Maria Baptist gehört zu den Künstlerinnen, deren Musik auf der Bühne ihre volle Kraft entfaltet. Mit physischer Intensität und spürbarer Risikobereitschaft erweckt sie ihre Musik im Konzert zum Leben. Dabei gelingt ihr etwas Seltenes: Aus vielschichtigen Kompositionen entsteht eine Musik von eindringlicher, berührender Schönheit.

Sie ist zugleich Komponistin, die improvisiert, und Pianistin, die komponiert. Ihr Werk umfasst mehr als 250 Kompositionen, erschienen auf siebzehn Alben, von Solo-Klavierzyklen bis zu großformatigen Werken für Jazz- und Sinfonieorchester, die sie als Solistin selbst aufführt.

Aufgewachsen in Ost-Berlin in einer Musikerfamilie – der Großvater Komponist, der Vater Armin Baptist Pianist – beginnt sie früh zu komponieren und Klavier zu spielen. Maria Baptist studiert klassische Komposition und Jazzklavier an der Hochschule für Musik „Hanns Eisler“ Berlin und als erste ostdeutsche Studentin an der New School in New York. In der New Yorker Clubszene der 1990er Jahre spielt sie in Trioformationen, während ihre großformatigen Werke in Europa von Rundfunkbigbands und Symphonieorchestern aufgeführt werden.

Seit 2015 hat sie für ihre orchestralen Werke eine eigene Plattform geschaffen: Mit der Gründung des Maria Baptist Orchestras etabliert sie in bislang über 111 Abenden ihre monatliche Konzertreihe in Berlin. Als Pianistin wiederum spielt sie große Soloklavierabende. Ihr Live-Album Hopes & Fears aus der Elbphilharmonie wurde 2025 für den Jahrespreis der Deutschen Schallplattenkritik nominiert.

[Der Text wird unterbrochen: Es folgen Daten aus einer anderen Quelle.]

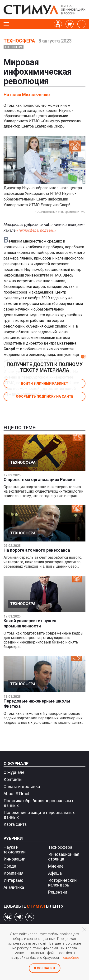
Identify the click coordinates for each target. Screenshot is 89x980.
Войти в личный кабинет (44, 383)
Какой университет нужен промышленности (30, 623)
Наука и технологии (15, 850)
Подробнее (70, 958)
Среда (10, 866)
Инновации (14, 859)
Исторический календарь (62, 883)
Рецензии (58, 892)
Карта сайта (15, 824)
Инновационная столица (64, 856)
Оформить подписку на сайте (45, 396)
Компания (13, 873)
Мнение (56, 866)
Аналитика (14, 887)
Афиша (55, 873)
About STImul (16, 793)
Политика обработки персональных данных (38, 803)
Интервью (13, 880)
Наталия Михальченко (26, 94)
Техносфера (19, 41)
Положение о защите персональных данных (39, 815)
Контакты (13, 779)
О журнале (16, 764)
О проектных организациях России (39, 479)
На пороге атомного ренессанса (37, 550)
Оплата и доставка (21, 786)
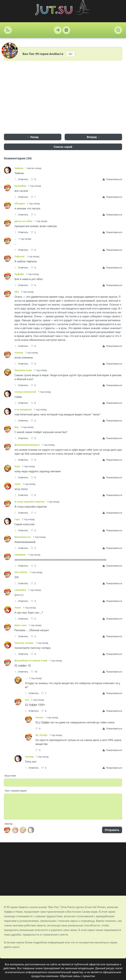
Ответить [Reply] (21, 179)
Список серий (63, 147)
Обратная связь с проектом (78, 976)
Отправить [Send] (112, 830)
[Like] (33, 179)
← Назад (32, 137)
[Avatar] (7, 830)
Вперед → (93, 137)
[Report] (112, 179)
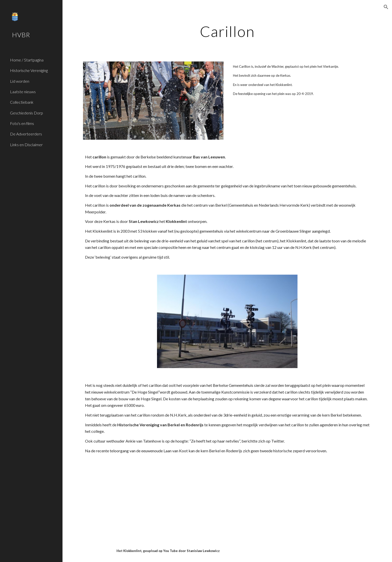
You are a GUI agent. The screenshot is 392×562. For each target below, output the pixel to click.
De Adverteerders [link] (26, 134)
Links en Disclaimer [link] (26, 144)
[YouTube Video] (215, 501)
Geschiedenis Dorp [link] (26, 113)
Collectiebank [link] (22, 102)
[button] (386, 7)
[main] (227, 31)
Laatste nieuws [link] (23, 91)
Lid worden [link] (20, 81)
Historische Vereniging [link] (29, 70)
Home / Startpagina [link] (27, 60)
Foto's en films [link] (22, 123)
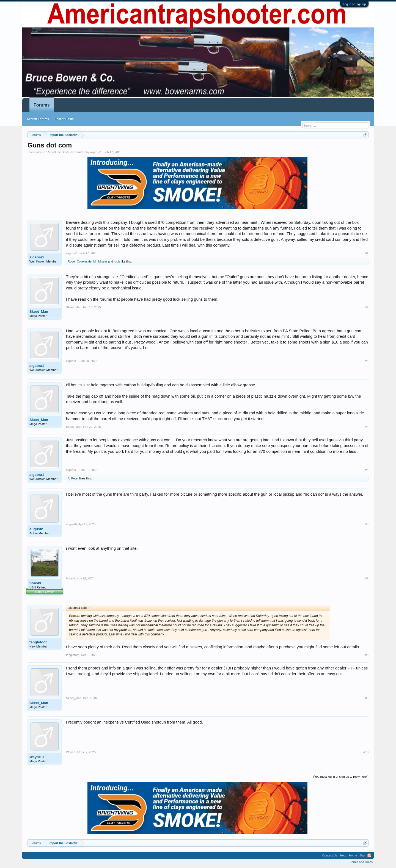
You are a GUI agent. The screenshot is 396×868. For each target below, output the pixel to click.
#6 (367, 524)
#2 (367, 307)
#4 (367, 427)
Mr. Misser (100, 261)
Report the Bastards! (61, 152)
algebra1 (96, 152)
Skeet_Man (39, 311)
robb (117, 261)
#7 (367, 578)
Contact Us (330, 855)
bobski (35, 583)
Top (362, 855)
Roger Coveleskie (80, 261)
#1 (367, 253)
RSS (369, 855)
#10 (366, 752)
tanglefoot (38, 642)
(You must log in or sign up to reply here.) (341, 777)
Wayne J (36, 757)
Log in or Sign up (354, 4)
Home (353, 855)
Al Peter (73, 478)
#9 (367, 698)
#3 (367, 361)
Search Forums (38, 119)
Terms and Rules (361, 862)
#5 (367, 470)
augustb (36, 529)
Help (343, 855)
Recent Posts (64, 119)
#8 (367, 655)
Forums (41, 105)
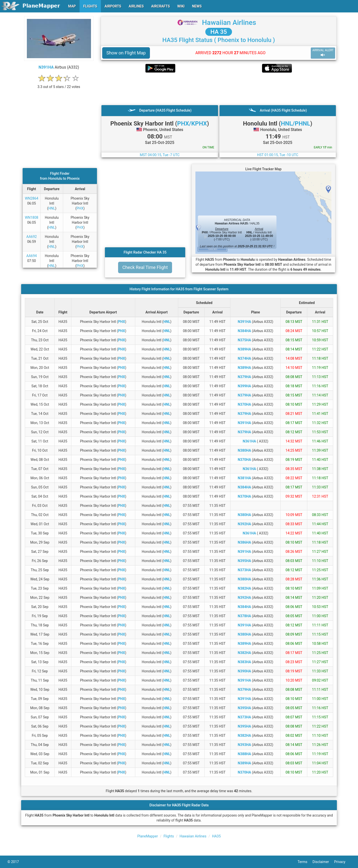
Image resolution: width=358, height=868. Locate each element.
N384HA (244, 331)
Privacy (342, 862)
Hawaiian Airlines (229, 23)
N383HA (244, 662)
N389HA (244, 349)
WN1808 (32, 217)
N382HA (244, 588)
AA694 (31, 256)
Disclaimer (323, 862)
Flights (169, 836)
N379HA (244, 377)
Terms (305, 862)
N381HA (244, 478)
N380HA (244, 451)
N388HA (244, 754)
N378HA (244, 616)
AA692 (31, 237)
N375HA (244, 340)
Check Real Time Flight (145, 267)
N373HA (244, 570)
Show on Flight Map (126, 53)
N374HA (244, 359)
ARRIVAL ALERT (323, 53)
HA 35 (218, 32)
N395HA (244, 561)
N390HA (244, 671)
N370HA (244, 404)
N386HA (244, 542)
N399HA (244, 386)
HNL (52, 208)
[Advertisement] (219, 89)
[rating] (59, 84)
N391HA (46, 67)
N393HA (244, 745)
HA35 (216, 836)
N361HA (249, 441)
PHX (80, 208)
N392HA (244, 524)
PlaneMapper (147, 836)
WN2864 (32, 198)
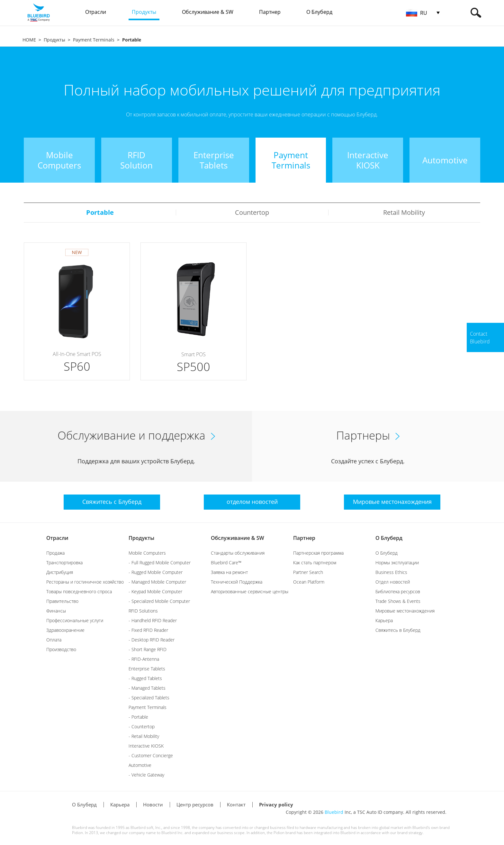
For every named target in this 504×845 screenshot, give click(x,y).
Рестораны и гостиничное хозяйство (85, 582)
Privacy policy (276, 804)
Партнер (304, 538)
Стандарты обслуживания (238, 553)
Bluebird (334, 812)
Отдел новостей (393, 582)
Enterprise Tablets (147, 669)
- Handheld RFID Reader (153, 621)
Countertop (252, 212)
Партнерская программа (318, 553)
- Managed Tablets (147, 688)
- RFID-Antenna (144, 659)
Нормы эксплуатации (397, 562)
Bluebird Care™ (226, 562)
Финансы (56, 611)
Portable (100, 212)
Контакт (236, 804)
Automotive (140, 765)
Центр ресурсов (195, 804)
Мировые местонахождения (405, 611)
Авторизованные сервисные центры (250, 591)
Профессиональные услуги (75, 621)
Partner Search (308, 572)
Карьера (384, 621)
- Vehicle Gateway (146, 775)
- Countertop (142, 726)
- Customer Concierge (151, 755)
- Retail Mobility (144, 736)
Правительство (62, 601)
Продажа (55, 553)
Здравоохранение (65, 630)
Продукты (54, 40)
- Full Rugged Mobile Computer (160, 562)
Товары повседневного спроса (79, 591)
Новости (153, 804)
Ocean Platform (309, 582)
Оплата (54, 640)
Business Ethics (391, 572)
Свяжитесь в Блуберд (398, 630)
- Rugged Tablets (145, 678)
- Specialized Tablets (149, 698)
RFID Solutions (143, 611)
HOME (29, 40)
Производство (61, 649)
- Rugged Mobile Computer (156, 572)
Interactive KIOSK (146, 746)
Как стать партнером (314, 562)
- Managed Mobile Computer (157, 582)
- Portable (138, 717)
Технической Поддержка (236, 582)
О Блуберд (389, 538)
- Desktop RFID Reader (151, 640)
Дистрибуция (59, 572)
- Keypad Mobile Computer (156, 591)
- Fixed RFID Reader (148, 630)
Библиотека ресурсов (398, 591)
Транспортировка (64, 562)
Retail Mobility (404, 212)
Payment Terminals (94, 40)
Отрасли (57, 538)
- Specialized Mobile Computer (159, 601)
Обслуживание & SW (237, 538)
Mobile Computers (147, 553)
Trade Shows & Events (398, 601)
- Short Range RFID (147, 649)
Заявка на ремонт (229, 572)
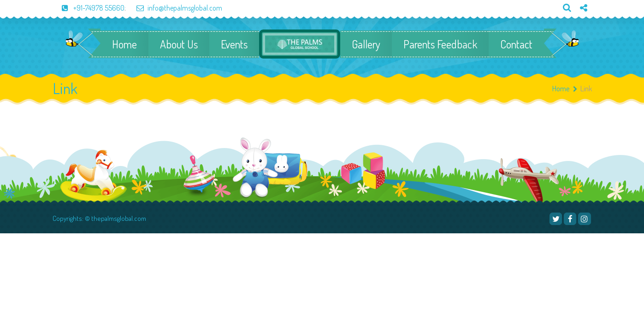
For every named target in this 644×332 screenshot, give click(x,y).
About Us (179, 44)
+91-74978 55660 (89, 8)
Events (234, 44)
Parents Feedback (440, 44)
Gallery (366, 44)
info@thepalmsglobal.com (175, 8)
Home (124, 44)
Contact (516, 44)
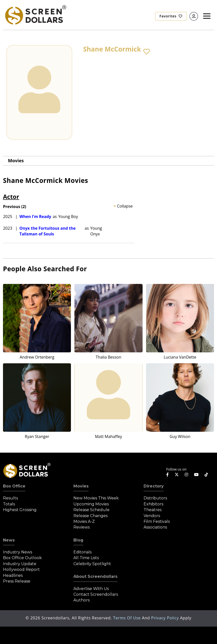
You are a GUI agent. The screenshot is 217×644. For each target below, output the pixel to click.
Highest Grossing (20, 510)
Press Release (16, 581)
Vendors (152, 516)
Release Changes (90, 516)
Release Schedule (92, 510)
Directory (154, 486)
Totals (9, 504)
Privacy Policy (166, 618)
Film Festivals (156, 521)
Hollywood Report (21, 569)
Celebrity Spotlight (92, 564)
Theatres (152, 510)
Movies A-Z (84, 521)
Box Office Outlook (22, 558)
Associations (155, 527)
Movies (16, 160)
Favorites (171, 16)
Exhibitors (153, 504)
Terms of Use (127, 618)
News (9, 540)
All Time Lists (86, 558)
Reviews (82, 527)
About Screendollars (96, 576)
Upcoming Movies (91, 504)
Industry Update (20, 564)
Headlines (13, 575)
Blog (78, 540)
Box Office (14, 486)
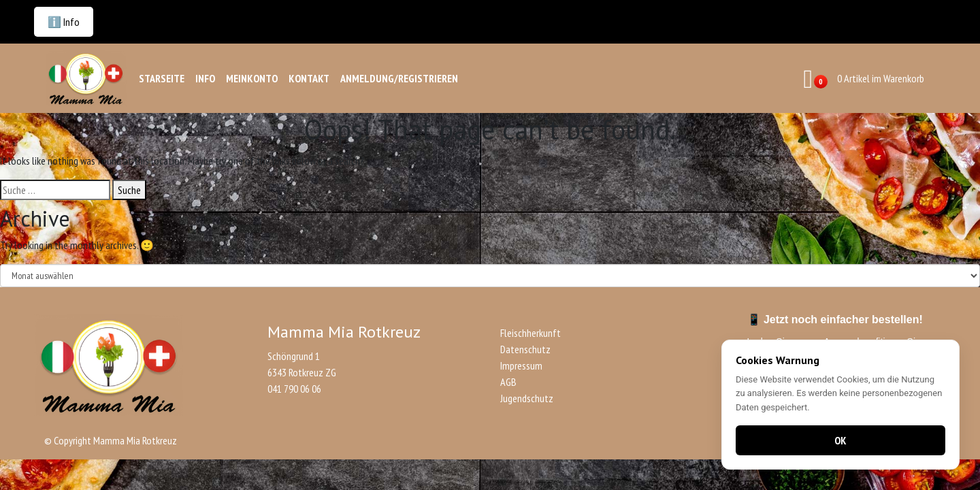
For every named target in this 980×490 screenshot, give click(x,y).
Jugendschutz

Stilistische Zuordnungen greifen für ihre Musik nur bedingt. Maria Baptist arbeitet mit klassischen und zeitgenössischen Kompositionstechniken ebenso wie mit den Stilmitteln des Jazz: in ihren Jazz-Orchesterwerken verweben sich Concerti und Symphonien mit Jazz-Improvisationen. In den kleinen Bands sind großformatige Strukturen hörbar, wenn Kompositionen ineinander fließen und suitenhafte Rahmen formen. Projekte mit Streichquartett und Piano verdrehen die gewohnte Genrezuordnung gänzlich. Das Soloklavier wiederum basiert auf Improvisationen, welche in große kompositorische Spannungsbögen eingebunden sind.

Die organisatorische Unabhängigkeit ist Teil von Maria Baptists Arbeitsweise. Alle Veröffentlichungen erscheinen auf ihrem 2006 gegründeten Label. Der Werkkatalog umfasst Soloaufnahmen, Ensembleprojekte und großformatige Orchesterproduktionen, oft als Live-Aufnahmen, welche fünfmal für den Preis der Deutschen Schallplattenkritik nominiert wurden.

Ihre Arbeit findet seit Jahren internationale Resonanz. Deutschlandfunk Kultur bezeichnet Maria Baptist als »eine der wirklich großen Jazzmusikerinnen Deutschlands« und spricht von »kraftvollen Meisterwerken«. All About Jazz beschreibt ihr Spiel als »unendlich intelligent und stilvoll«, DownBeat zieht Vergleiche zu Keith Jarrett.

Ihre Musik präsentiert sie unter anderem in der Berliner Philharmonie, der Elbphilharmonie und der Harpa Concert Hall in Reykjavík sowie bei Jazzfestivals und in Konzertsälen in New York, Hongkong und ganz Europa.

Maria Baptist ist seit 2000 Gastprofessorin an der Hochschule für Musik „Hanns Eisler“ Berlin und unterrichtet die Fächer Komposition, Arrangement, Tonsatz und Improvisation.